The entire diagnostic workup can be broadly categorized into two categories viz. biochemical and systemic assessment by various laboratory parameters and secondly, imaging specific to nephrolithiasis which will aid in treatment planning [6].

2.1 Biochemical and systemic evaluation

The main aim of biochemical evaluation is identification of any systemic adverse effects secondary to the urinary tract calculi along with a baseline workup of patient as a part of preparation for definitive surgical therapy. This baseline assessment should include evaluation of basic hematological parameters, renal function, urinalysis along with an abbreviated metabolic workup for hypercalcemia, hyperuricemia and hyperphosphatemia. Every attempt should be made to diagnose and treat any urinary tract infection (UTI) prior to definitive surgical therapy to avoid the risk of urosepsis [7].

2.2 Diagnostic imaging

The aim of diagnostic imaging is to confirm the presence of urinary tract calculi and to guide the decision making for the specific modality to be undertaken for treatment. Factors that influence the choice of treatment modality include stone size, location, density and composition, condition of contralateral kidney and presence or absence of complications of stone disease.

2.3 Selection of modality

CT of the abdomen and pelvis without contrast performed using low-radiation-dose protocols is that the gold standard imaging modality for adults with suspected urinary tract calculi, if not contraindicated. In the case of unavailability of CT scan, ultrasonography of the kidneys and bladder in combination with abdominopelvic radiography should be performed [8]. However, in the presence of small radiolucent stones there will be high fraction of stones that will miss the diagnosis. Other imaging modalities like intravenous urography (IVU) and magnetic resonance imaging (MRI) are not preferred as first line investigations and have specific and limited indications.
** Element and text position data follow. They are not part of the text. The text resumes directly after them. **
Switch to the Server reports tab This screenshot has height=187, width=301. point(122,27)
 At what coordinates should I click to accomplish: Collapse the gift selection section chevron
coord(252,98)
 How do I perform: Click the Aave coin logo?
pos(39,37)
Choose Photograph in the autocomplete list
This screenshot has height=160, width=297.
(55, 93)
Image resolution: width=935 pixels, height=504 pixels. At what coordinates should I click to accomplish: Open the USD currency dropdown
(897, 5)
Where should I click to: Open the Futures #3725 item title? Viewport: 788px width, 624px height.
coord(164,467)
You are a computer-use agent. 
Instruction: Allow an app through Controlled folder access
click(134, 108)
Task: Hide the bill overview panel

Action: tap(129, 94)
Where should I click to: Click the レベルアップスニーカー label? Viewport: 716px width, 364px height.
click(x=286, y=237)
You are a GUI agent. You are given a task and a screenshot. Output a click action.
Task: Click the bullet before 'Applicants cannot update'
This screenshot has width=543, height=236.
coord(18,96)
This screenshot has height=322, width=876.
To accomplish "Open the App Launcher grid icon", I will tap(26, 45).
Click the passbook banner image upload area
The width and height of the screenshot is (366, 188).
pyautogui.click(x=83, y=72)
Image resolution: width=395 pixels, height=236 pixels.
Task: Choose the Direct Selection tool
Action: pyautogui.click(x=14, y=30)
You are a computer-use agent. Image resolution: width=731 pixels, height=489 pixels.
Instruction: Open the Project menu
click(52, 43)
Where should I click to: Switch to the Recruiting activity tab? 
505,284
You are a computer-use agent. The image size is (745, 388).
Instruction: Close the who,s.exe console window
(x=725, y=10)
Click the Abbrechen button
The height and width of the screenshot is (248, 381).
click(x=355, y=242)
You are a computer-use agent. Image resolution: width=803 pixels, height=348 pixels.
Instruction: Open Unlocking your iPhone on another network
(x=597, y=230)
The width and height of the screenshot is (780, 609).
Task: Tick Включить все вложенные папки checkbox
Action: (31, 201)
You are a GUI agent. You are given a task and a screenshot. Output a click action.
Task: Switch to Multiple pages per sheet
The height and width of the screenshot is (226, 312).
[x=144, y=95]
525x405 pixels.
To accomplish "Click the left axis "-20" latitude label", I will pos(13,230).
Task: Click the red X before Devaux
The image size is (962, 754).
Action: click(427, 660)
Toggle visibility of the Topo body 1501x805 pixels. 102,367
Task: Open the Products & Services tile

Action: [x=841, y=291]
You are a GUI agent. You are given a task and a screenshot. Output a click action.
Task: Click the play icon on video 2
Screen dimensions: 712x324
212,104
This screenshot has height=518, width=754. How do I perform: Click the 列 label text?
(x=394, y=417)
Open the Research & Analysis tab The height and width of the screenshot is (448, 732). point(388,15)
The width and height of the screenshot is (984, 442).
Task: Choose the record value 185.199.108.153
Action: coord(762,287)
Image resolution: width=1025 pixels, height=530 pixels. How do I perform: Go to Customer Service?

CT scan also accurately describes stone size and location for treatment planning as it also provides accurate information on the size and number of other stones in the kidneys. If available, there are very few contraindications to perform a low-dose CT [9, 10].

  • If the patient is pregnant, an ultrasound is the preferred modality and CT is contraindicated because of risk of teratogenicity to the developing fetus.

  • If the patient has a body mass index (BMI) >30 kg/m2, then a standard-dose CT is preferred because of better exposure.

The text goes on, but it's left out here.